[Information given Boundary: Start]

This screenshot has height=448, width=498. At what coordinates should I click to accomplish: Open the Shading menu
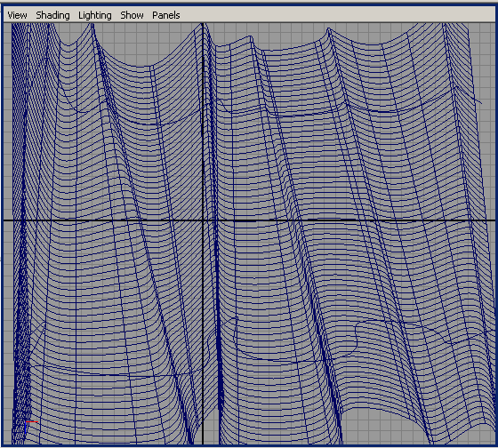click(52, 15)
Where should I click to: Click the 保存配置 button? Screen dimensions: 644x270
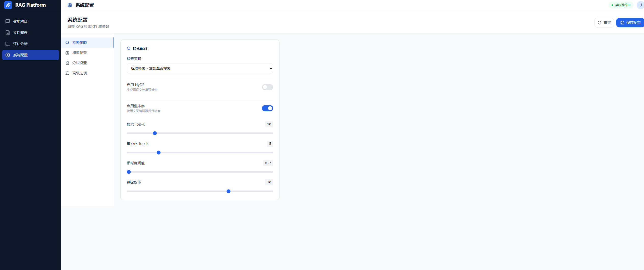click(x=630, y=23)
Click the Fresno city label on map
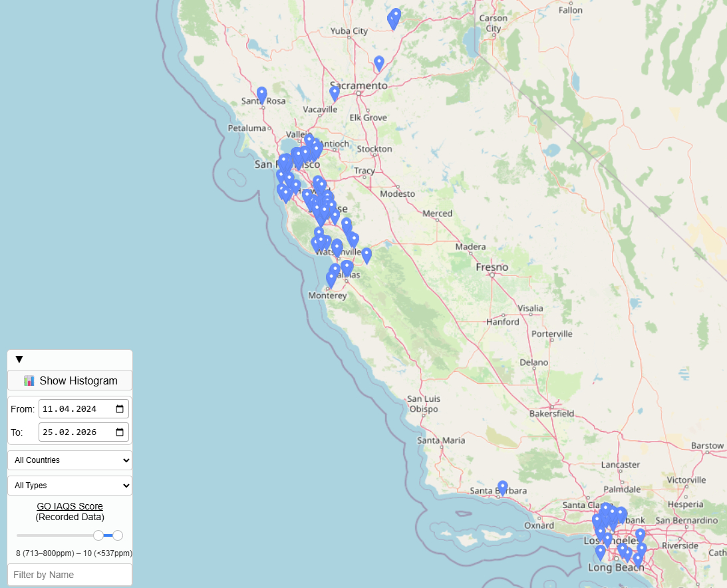This screenshot has width=727, height=588. pyautogui.click(x=492, y=267)
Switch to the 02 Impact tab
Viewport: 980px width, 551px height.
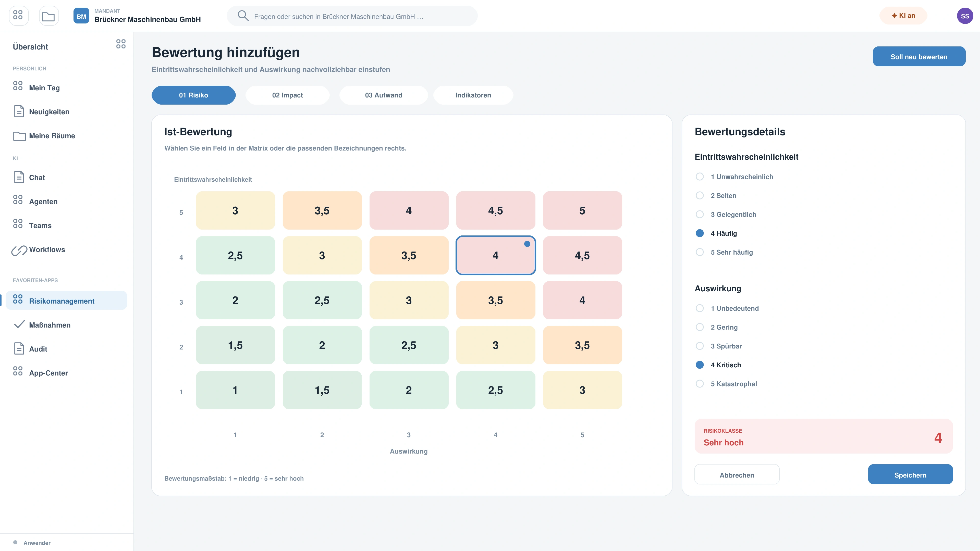[287, 95]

[Information given Boundary: End]

**Exercise directions:** The line that contains "Switch to the 02 Impact tab" opens the part to copy, and the last line of the records closes it; set down those lines exactly, pictures excluded.

**Exercise solution:**
Switch to the 02 Impact tab
Viewport: 980px width, 551px height.
[287, 95]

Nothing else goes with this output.